# Aufgabe
Bitte ordne die Zeilen vom Anfang des Datensatzauszugs bis einschließlich der Zeile mit „(x=644, y=19)“ als JSON-Liste von Zeichenketten an, mit einer Zeichenkette pro Zeile und ohne Leerzeilen.

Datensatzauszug

################

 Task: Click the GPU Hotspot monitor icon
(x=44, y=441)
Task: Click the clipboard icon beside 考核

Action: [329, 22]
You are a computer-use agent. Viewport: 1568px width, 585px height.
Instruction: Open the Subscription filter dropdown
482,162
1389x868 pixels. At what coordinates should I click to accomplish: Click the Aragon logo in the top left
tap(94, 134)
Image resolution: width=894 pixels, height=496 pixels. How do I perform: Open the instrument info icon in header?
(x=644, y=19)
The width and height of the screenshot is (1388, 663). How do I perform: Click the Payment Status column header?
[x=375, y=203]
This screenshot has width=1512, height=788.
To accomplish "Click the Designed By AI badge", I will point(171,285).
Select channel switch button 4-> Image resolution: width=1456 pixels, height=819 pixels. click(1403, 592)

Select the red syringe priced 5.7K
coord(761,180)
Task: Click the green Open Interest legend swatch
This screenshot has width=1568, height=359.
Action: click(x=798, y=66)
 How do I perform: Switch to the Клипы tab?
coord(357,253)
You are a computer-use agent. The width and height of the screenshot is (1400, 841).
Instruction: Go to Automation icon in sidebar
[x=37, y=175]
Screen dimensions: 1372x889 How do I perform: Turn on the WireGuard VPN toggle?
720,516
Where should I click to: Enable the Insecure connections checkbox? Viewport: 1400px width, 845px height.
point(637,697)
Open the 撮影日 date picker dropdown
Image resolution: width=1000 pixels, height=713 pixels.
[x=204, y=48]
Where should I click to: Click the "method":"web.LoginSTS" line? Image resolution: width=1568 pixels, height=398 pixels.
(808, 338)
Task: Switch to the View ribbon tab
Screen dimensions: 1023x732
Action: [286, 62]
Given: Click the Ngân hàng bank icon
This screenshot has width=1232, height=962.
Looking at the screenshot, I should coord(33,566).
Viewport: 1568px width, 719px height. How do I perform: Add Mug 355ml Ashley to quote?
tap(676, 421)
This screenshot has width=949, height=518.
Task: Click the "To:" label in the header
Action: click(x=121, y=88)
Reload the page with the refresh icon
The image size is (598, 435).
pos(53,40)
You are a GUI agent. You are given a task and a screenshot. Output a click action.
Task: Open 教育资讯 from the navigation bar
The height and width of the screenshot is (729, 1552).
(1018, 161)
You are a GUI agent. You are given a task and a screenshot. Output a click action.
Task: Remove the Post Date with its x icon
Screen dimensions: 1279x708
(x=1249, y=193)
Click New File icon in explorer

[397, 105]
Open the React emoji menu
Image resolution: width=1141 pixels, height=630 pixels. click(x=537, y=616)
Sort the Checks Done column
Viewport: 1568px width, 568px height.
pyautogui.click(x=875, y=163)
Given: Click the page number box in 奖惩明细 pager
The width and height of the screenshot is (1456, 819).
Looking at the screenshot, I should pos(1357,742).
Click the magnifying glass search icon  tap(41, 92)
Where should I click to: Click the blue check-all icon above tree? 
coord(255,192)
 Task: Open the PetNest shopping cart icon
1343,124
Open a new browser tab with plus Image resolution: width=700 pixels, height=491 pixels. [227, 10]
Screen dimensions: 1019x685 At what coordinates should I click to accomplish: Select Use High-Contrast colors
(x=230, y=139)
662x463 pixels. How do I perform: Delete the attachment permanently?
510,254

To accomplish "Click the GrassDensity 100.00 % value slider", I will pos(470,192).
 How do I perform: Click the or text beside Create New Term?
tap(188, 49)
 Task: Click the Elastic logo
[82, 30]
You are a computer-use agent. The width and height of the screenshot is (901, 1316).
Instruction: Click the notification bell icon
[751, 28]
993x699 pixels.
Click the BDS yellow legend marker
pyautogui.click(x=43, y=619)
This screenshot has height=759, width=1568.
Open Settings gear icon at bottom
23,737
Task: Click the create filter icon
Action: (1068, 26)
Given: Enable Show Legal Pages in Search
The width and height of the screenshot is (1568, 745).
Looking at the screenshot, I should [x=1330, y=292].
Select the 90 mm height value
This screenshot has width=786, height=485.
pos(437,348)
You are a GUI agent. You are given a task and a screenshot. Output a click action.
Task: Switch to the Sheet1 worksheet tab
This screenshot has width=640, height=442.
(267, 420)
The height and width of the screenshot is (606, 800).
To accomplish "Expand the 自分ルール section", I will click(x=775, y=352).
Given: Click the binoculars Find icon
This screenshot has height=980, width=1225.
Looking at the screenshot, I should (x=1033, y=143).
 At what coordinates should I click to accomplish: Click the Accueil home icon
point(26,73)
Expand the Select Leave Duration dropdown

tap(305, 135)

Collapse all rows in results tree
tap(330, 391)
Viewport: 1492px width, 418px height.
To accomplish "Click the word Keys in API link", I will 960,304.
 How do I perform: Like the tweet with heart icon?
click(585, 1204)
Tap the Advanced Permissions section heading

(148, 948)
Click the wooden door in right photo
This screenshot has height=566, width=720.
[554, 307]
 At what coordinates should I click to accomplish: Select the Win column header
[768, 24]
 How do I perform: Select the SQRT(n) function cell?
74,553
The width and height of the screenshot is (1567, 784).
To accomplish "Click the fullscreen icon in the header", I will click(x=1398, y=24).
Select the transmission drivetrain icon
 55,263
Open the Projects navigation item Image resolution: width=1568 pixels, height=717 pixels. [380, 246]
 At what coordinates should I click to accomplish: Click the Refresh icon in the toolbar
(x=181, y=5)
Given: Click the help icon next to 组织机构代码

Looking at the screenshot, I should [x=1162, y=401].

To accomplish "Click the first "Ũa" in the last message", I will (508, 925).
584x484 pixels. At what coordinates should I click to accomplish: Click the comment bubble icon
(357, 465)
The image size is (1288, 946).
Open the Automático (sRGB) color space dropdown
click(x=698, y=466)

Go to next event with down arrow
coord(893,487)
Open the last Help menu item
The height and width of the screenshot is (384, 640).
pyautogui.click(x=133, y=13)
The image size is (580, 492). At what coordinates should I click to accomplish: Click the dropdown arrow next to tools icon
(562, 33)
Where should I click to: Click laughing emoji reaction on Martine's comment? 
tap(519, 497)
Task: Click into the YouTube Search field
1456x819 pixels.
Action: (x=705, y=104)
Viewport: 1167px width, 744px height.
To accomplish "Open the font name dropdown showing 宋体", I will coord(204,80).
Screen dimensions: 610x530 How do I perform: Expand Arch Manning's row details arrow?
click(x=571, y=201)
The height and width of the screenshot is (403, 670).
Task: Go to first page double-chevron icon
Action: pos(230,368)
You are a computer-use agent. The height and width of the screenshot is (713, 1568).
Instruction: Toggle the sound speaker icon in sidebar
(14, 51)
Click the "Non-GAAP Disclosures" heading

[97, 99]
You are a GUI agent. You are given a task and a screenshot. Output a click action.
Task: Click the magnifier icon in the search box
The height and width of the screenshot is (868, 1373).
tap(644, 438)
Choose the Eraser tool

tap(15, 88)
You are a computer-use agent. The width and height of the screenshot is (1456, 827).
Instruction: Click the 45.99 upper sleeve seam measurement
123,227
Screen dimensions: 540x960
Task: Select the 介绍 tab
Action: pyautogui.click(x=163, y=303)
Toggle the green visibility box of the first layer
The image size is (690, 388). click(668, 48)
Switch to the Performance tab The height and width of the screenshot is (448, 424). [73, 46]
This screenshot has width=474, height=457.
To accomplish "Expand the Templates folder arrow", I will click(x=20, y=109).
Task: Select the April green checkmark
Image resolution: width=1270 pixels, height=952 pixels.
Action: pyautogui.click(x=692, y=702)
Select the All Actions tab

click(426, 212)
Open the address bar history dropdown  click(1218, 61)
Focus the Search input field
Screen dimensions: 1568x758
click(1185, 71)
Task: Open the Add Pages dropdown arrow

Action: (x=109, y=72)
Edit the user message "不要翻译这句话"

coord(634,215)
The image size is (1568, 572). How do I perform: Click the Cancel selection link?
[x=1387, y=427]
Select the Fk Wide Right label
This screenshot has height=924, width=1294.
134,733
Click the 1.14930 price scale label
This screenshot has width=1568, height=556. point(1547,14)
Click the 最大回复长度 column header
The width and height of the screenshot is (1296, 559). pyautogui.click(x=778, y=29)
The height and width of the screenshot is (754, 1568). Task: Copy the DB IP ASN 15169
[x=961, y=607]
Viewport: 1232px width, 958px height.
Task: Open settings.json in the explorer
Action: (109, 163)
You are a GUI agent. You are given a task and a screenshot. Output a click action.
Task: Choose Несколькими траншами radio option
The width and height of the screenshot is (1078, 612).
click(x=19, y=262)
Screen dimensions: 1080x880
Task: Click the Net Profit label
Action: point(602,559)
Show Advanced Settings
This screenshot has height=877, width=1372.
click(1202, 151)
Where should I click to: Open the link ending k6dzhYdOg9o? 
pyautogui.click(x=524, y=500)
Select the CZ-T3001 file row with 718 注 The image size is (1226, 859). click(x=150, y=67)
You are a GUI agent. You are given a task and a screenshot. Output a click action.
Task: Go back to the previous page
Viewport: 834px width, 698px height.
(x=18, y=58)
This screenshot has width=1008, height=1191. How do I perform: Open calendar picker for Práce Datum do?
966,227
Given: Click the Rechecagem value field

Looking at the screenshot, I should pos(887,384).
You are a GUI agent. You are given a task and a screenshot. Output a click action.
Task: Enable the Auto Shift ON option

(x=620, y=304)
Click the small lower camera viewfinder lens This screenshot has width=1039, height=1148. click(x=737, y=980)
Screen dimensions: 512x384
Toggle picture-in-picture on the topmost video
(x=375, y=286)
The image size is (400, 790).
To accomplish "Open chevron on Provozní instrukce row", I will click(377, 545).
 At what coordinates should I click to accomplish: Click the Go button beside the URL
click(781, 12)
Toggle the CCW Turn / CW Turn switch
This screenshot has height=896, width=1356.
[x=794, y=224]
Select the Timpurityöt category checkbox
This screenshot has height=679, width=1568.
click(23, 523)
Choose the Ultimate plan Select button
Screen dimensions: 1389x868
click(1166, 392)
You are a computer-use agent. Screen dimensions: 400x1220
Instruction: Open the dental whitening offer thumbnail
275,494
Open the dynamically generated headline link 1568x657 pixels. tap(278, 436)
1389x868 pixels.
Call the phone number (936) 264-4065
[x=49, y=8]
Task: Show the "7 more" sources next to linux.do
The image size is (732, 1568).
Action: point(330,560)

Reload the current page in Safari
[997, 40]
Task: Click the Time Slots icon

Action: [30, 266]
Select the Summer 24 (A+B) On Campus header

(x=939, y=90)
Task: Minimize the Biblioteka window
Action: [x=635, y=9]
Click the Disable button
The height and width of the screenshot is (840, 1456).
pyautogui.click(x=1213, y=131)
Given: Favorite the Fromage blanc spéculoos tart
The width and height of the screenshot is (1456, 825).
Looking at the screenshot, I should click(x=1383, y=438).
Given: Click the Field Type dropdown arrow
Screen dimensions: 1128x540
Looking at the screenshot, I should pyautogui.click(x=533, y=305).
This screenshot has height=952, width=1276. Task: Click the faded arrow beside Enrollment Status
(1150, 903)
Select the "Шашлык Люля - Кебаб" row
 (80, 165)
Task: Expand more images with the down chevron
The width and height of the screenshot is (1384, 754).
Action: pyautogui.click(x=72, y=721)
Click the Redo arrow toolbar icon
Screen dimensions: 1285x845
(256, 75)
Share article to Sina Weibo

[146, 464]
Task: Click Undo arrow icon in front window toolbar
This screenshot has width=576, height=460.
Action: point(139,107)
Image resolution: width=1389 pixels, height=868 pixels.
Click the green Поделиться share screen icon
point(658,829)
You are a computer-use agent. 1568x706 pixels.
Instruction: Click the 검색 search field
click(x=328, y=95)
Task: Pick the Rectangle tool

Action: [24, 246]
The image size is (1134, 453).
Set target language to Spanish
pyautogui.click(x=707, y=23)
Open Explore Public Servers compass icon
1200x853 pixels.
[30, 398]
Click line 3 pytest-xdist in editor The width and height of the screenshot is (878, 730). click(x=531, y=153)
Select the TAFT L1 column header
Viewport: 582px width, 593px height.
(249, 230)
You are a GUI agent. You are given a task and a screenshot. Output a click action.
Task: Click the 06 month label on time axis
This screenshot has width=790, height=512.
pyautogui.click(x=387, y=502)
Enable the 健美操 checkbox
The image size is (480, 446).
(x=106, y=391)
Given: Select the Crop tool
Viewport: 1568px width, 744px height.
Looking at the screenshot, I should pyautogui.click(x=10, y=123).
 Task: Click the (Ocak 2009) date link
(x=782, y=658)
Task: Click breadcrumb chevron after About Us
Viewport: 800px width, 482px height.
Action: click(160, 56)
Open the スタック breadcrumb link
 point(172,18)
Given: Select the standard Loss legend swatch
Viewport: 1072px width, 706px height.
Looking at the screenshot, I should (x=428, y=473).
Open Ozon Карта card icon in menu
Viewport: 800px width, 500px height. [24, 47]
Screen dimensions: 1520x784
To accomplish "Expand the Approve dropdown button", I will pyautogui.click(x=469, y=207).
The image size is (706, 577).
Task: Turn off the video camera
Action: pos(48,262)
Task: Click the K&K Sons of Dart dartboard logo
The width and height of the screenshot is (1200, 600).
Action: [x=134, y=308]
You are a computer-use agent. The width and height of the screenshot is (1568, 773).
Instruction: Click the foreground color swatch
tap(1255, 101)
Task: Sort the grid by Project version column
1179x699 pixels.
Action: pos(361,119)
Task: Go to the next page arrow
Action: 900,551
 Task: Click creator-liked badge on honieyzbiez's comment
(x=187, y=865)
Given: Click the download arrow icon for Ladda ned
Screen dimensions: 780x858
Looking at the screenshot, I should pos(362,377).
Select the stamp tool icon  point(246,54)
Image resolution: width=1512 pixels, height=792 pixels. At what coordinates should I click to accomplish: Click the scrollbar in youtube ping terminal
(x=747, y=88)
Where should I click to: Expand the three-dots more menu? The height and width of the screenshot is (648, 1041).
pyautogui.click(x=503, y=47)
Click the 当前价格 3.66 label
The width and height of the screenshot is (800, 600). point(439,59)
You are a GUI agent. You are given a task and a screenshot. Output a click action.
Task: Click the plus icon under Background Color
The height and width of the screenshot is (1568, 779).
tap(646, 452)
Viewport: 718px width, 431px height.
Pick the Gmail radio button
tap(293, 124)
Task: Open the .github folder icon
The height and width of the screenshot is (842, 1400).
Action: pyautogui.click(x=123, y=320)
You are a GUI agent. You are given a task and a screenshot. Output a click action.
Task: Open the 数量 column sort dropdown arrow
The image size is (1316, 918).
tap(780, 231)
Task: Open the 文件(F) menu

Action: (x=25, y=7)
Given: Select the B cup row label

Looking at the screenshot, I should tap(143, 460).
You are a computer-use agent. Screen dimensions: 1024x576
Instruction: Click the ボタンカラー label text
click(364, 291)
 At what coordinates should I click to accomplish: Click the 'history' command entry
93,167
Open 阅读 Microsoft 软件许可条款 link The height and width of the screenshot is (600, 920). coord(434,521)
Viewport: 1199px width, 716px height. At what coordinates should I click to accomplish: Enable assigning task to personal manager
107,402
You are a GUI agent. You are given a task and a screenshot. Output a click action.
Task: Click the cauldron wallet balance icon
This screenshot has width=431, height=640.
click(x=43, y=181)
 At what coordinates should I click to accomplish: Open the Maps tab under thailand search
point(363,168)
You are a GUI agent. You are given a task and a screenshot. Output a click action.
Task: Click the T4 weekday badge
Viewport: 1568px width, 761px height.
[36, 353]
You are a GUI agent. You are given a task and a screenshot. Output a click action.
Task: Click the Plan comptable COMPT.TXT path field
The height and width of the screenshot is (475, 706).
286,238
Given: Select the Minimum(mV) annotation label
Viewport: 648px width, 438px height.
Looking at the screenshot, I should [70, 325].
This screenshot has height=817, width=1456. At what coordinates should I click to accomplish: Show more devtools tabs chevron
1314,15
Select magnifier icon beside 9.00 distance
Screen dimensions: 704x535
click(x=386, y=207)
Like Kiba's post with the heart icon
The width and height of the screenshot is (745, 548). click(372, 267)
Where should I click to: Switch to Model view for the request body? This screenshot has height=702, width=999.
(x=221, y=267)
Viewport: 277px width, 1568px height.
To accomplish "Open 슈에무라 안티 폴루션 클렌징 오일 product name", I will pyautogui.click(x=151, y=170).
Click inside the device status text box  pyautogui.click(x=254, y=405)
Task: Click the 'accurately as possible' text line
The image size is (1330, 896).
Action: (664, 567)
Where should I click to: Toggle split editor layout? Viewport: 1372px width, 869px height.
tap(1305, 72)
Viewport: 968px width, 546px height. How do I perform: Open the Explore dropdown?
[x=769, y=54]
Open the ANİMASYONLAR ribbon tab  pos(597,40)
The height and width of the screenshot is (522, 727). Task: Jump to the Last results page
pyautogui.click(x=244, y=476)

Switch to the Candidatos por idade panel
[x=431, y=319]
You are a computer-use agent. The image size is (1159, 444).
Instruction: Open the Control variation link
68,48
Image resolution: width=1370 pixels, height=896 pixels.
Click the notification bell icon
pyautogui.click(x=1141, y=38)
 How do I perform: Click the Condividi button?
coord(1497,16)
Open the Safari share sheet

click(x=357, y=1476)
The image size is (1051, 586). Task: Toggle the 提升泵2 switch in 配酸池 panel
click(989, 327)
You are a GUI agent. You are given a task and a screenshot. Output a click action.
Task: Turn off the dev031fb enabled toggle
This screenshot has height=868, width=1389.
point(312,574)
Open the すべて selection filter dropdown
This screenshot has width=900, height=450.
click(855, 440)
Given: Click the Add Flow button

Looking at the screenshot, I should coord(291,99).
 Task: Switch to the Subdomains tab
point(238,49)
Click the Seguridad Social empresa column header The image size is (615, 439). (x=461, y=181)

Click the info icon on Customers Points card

################

# Lösung
[
  " Task: Click the GPU Hotspot monitor icon",
  "(x=44, y=441)",
  "Task: Click the clipboard icon beside 考核",
  "Action: [329, 22]",
  "You are a computer-use agent. Viewport: 1568px width, 585px height.",
  "Instruction: Open the Subscription filter dropdown",
  "482,162",
  "1389x868 pixels. At what coordinates should I click to accomplish: Click the Aragon logo in the top left",
  "tap(94, 134)",
  "Image resolution: width=894 pixels, height=496 pixels. How do I perform: Open the instrument info icon in header?",
  "(x=644, y=19)"
]